→ **Aim a**
Copy the records exactly, from the line containing "Viewport: 851px width, 532px" through the last line of the records, including both.

* Begin Given text *

I really like the c2 wiki as a historical artifact: a lot of big names in Agile and Extreme Programming argued with each other there.¹ One thing they did was the Extreme Programming Challenge, where people tried to test the limits of these approaches. They’d find edge problems (designing databases, remote teams, etc) and see if Agile/XP still worked in that context. In almost every case they quickly decided that yes, it works just fine.

The exception is Challenge Fourteen. Tom Cargill asked people to write tests for concurrency code. Unlike the rest of the challenges, he had a code sample.

class BoundedBuffer {
    synchronized
    void put(Object x) throws InterruptedException {
      while( occupied == buffer.length )
        wait();
      notify();
      ++occupied;
      putAt %= buffer.length;
      buffer[putAt++] = x;
    }


    synchronized
    Object take() throws InterruptedException {
      while( occupied == 0 )
        wait();
      notify();
      --occupied;
      takeAt %= buffer.length;
      return buffer[takeAt++];
    }


    private Object[] buffer = new Object[4];
    private int putAt, takeAt, occupied;
    }

Cargill said this has a bug but didn’t tell people what it was. As he put it:

The concrete challenge is to create a test that exposes the bug.

The abstract challenge is to explain how concurrent code can be refactored at an extreme rate.

To be able to refactor concurrent code “at an extreme rate”, you have to be able to validate it at an extreme rate. Participants would have to find the bug on their own.

Nobody could do it. Don Wells even said that Cargill was mistaken: the code was just fine! After a few weeks² Cargill revealed the bug and asked if anybody could write a test knowing now what to specifically look for. A few weeks after that Wells finally managed it: if he took 11 threads and ran one specific test 250 times, there was a good (but not certain!) chance one of those runs would exhibit the bug. He claimed finding the right test took him about 16 hours, or “two days on an actual project”, and that this proved concurrent code wasn’t a problem for XP. Everybody else disagreed.

* End Given text *
* Begin Provided information *

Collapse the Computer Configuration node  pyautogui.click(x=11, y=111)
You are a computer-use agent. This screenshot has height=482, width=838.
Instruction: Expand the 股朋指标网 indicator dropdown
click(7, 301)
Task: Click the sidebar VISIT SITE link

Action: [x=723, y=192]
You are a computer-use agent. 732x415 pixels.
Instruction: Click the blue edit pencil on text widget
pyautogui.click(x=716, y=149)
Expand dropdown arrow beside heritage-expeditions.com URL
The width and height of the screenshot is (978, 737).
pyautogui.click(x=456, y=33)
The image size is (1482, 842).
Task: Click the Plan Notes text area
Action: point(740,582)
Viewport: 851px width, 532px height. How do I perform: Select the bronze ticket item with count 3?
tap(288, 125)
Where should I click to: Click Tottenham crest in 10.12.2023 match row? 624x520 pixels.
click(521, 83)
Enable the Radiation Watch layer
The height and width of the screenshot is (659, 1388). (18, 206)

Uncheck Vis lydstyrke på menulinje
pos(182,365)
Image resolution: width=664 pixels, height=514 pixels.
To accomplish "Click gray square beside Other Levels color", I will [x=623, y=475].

* End Provided information *

→ **Aim b**
In the text on the Extreme Programming Challenge, how many threads did Don Wells use to expose the bug?

→ **Reply a**
Viewport: 851px width, 532px height. How do I perform: Select the bronze ticket item with count 3?
tap(288, 125)
Where should I click to: Click Tottenham crest in 10.12.2023 match row? 624x520 pixels.
click(521, 83)
Enable the Radiation Watch layer
The height and width of the screenshot is (659, 1388). (18, 206)

Uncheck Vis lydstyrke på menulinje
pos(182,365)
Image resolution: width=664 pixels, height=514 pixels.
To accomplish "Click gray square beside Other Levels color", I will [x=623, y=475].

→ **Reply b**
11 threads.